■ **YOUR ASSIGNMENT**: Once you have read the entries below, repeat all of them exactly.

======

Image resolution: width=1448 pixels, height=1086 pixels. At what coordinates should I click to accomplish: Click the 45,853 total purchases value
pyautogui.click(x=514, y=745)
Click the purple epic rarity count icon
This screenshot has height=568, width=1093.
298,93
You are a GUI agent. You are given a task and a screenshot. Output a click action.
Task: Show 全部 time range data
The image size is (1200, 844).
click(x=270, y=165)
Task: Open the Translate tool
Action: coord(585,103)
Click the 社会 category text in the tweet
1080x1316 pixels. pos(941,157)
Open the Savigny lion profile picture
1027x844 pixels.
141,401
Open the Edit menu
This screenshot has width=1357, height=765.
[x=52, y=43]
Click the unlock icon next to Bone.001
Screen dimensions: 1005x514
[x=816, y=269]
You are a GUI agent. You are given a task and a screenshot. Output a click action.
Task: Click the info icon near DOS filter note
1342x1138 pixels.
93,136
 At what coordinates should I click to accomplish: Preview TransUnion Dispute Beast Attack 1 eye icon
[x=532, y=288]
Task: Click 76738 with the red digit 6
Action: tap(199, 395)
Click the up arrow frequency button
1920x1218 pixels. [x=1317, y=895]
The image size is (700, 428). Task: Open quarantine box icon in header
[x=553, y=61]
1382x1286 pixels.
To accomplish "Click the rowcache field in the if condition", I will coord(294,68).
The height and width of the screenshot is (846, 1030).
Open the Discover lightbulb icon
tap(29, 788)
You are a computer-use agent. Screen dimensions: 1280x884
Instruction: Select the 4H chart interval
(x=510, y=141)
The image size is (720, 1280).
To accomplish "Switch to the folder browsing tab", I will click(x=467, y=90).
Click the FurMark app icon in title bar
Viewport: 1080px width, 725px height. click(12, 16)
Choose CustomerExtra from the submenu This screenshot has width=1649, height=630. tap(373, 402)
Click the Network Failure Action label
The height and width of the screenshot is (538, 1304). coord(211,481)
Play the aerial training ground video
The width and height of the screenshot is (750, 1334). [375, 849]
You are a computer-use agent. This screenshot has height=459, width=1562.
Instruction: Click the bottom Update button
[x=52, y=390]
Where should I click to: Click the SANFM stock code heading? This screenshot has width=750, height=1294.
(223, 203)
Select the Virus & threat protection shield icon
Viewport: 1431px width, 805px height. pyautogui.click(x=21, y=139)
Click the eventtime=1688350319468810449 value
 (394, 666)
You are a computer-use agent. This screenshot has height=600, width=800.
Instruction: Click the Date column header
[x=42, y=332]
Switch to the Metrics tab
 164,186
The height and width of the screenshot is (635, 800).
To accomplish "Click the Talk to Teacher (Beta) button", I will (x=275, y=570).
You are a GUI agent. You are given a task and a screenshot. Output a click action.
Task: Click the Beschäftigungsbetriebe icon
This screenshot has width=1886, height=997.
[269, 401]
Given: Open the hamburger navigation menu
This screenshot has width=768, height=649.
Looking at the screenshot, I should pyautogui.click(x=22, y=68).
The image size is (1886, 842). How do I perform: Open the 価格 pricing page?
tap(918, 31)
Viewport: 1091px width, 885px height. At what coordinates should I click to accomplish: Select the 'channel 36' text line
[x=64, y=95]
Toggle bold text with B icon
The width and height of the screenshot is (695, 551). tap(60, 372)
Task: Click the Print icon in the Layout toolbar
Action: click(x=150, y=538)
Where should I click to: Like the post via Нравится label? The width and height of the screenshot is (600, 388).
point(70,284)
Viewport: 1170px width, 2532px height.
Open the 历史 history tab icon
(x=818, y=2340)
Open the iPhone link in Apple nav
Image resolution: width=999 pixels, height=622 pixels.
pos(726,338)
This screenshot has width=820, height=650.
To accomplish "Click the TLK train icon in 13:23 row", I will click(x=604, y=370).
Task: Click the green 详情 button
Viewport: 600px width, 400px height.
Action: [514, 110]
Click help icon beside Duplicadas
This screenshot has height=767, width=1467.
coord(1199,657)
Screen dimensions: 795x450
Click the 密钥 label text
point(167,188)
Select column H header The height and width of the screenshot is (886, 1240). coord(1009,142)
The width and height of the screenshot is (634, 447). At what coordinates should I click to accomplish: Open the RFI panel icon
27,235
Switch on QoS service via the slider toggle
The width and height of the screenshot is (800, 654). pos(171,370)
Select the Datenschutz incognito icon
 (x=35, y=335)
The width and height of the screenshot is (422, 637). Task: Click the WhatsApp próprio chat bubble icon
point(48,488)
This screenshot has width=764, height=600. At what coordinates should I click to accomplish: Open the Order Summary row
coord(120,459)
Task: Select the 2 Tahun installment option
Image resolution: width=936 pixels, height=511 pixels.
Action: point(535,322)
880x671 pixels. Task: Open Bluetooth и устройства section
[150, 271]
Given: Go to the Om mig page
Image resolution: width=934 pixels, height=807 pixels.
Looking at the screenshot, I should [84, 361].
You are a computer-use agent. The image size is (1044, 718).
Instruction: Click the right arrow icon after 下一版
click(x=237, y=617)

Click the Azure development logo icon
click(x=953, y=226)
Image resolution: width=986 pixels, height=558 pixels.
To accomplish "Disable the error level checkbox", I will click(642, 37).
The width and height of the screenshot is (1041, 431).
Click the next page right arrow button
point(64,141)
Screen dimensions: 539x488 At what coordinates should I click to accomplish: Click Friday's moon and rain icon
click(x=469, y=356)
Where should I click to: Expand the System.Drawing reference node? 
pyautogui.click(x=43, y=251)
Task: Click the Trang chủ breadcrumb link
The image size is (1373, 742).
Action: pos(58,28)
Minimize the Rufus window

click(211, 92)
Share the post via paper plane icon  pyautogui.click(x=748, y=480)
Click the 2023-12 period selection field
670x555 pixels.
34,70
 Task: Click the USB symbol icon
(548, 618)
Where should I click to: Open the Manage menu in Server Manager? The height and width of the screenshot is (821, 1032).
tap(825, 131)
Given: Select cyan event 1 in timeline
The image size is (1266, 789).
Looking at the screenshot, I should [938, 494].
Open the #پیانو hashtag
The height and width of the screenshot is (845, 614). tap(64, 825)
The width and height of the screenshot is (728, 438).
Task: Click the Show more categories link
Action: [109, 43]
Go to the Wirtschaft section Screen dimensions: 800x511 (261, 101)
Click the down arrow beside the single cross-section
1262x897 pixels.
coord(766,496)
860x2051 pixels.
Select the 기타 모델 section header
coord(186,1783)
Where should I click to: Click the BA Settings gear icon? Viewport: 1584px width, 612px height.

======

■ **WORKED SOLUTION**:
Image resolution: width=1448 pixels, height=1086 pixels. At what coordinates should I click to accomplish: Click the 45,853 total purchases value
pyautogui.click(x=514, y=745)
Click the purple epic rarity count icon
This screenshot has height=568, width=1093.
298,93
You are a GUI agent. You are given a task and a screenshot. Output a click action.
Task: Show 全部 time range data
The image size is (1200, 844).
click(x=270, y=165)
Task: Open the Translate tool
Action: coord(585,103)
Click the 社会 category text in the tweet
1080x1316 pixels. pos(941,157)
Open the Savigny lion profile picture
1027x844 pixels.
141,401
Open the Edit menu
This screenshot has width=1357, height=765.
[x=52, y=43]
Click the unlock icon next to Bone.001
Screen dimensions: 1005x514
[x=816, y=269]
You are a GUI agent. You are given a task and a screenshot. Output a click action.
Task: Click the info icon near DOS filter note
1342x1138 pixels.
93,136
 At what coordinates should I click to accomplish: Preview TransUnion Dispute Beast Attack 1 eye icon
[x=532, y=288]
Task: Click 76738 with the red digit 6
Action: tap(199, 395)
Click the up arrow frequency button
1920x1218 pixels. [x=1317, y=895]
The image size is (700, 428). Task: Open quarantine box icon in header
[x=553, y=61]
1382x1286 pixels.
To accomplish "Click the rowcache field in the if condition", I will coord(294,68).
The height and width of the screenshot is (846, 1030).
Open the Discover lightbulb icon
tap(29, 788)
You are a computer-use agent. Screen dimensions: 1280x884
Instruction: Select the 4H chart interval
(x=510, y=141)
The image size is (720, 1280).
To accomplish "Switch to the folder browsing tab", I will click(x=467, y=90).
Click the FurMark app icon in title bar
Viewport: 1080px width, 725px height. click(12, 16)
Choose CustomerExtra from the submenu This screenshot has width=1649, height=630. tap(373, 402)
Click the Network Failure Action label
The height and width of the screenshot is (538, 1304). coord(211,481)
Play the aerial training ground video
The width and height of the screenshot is (750, 1334). [375, 849]
You are a computer-use agent. This screenshot has height=459, width=1562.
Instruction: Click the bottom Update button
[x=52, y=390]
Where should I click to: Click the SANFM stock code heading? This screenshot has width=750, height=1294.
(223, 203)
Select the Virus & threat protection shield icon
Viewport: 1431px width, 805px height. pyautogui.click(x=21, y=139)
Click the eventtime=1688350319468810449 value
 (394, 666)
You are a computer-use agent. This screenshot has height=600, width=800.
Instruction: Click the Date column header
[x=42, y=332]
Switch to the Metrics tab
 164,186
The height and width of the screenshot is (635, 800).
To accomplish "Click the Talk to Teacher (Beta) button", I will (x=275, y=570).
You are a GUI agent. You are given a task and a screenshot. Output a click action.
Task: Click the Beschäftigungsbetriebe icon
This screenshot has width=1886, height=997.
[269, 401]
Given: Open the hamburger navigation menu
This screenshot has width=768, height=649.
Looking at the screenshot, I should pyautogui.click(x=22, y=68).
The image size is (1886, 842). How do I perform: Open the 価格 pricing page?
tap(918, 31)
Viewport: 1091px width, 885px height. At what coordinates should I click to accomplish: Select the 'channel 36' text line
[x=64, y=95]
Toggle bold text with B icon
The width and height of the screenshot is (695, 551). tap(60, 372)
Task: Click the Print icon in the Layout toolbar
Action: click(x=150, y=538)
Where should I click to: Like the post via Нравится label? The width and height of the screenshot is (600, 388).
point(70,284)
Viewport: 1170px width, 2532px height.
Open the 历史 history tab icon
(x=818, y=2340)
Open the iPhone link in Apple nav
Image resolution: width=999 pixels, height=622 pixels.
pos(726,338)
This screenshot has width=820, height=650.
To accomplish "Click the TLK train icon in 13:23 row", I will click(x=604, y=370).
Task: Click the green 详情 button
Viewport: 600px width, 400px height.
Action: [514, 110]
Click help icon beside Duplicadas
This screenshot has height=767, width=1467.
coord(1199,657)
Screen dimensions: 795x450
Click the 密钥 label text
point(167,188)
Select column H header The height and width of the screenshot is (886, 1240). coord(1009,142)
The width and height of the screenshot is (634, 447). At what coordinates should I click to accomplish: Open the RFI panel icon
27,235
Switch on QoS service via the slider toggle
The width and height of the screenshot is (800, 654). pos(171,370)
Select the Datenschutz incognito icon
 (x=35, y=335)
The width and height of the screenshot is (422, 637). Task: Click the WhatsApp próprio chat bubble icon
point(48,488)
This screenshot has width=764, height=600. At what coordinates should I click to accomplish: Open the Order Summary row
coord(120,459)
Task: Select the 2 Tahun installment option
Image resolution: width=936 pixels, height=511 pixels.
Action: point(535,322)
880x671 pixels. Task: Open Bluetooth и устройства section
[150, 271]
Given: Go to the Om mig page
Image resolution: width=934 pixels, height=807 pixels.
Looking at the screenshot, I should [84, 361].
You are a computer-use agent. The image size is (1044, 718).
Instruction: Click the right arrow icon after 下一版
click(x=237, y=617)

Click the Azure development logo icon
click(x=953, y=226)
Image resolution: width=986 pixels, height=558 pixels.
To accomplish "Disable the error level checkbox", I will click(642, 37).
The width and height of the screenshot is (1041, 431).
Click the next page right arrow button
point(64,141)
Screen dimensions: 539x488 At what coordinates should I click to accomplish: Click Friday's moon and rain icon
click(x=469, y=356)
Where should I click to: Expand the System.Drawing reference node? 
pyautogui.click(x=43, y=251)
Task: Click the Trang chủ breadcrumb link
The image size is (1373, 742).
Action: pos(58,28)
Minimize the Rufus window

click(211, 92)
Share the post via paper plane icon  pyautogui.click(x=748, y=480)
Click the 2023-12 period selection field
670x555 pixels.
34,70
 Task: Click the USB symbol icon
(548, 618)
Where should I click to: Open the Manage menu in Server Manager? The height and width of the screenshot is (821, 1032).
tap(825, 131)
Given: Select cyan event 1 in timeline
The image size is (1266, 789).
Looking at the screenshot, I should [938, 494].
Open the #پیانو hashtag
The height and width of the screenshot is (845, 614). tap(64, 825)
The width and height of the screenshot is (728, 438).
Task: Click the Show more categories link
Action: [109, 43]
Go to the Wirtschaft section Screen dimensions: 800x511 (261, 101)
Click the down arrow beside the single cross-section
1262x897 pixels.
coord(766,496)
860x2051 pixels.
Select the 기타 모델 section header
coord(186,1783)
Where should I click to: Click the BA Settings gear icon? Viewport: 1584px width, 612px height.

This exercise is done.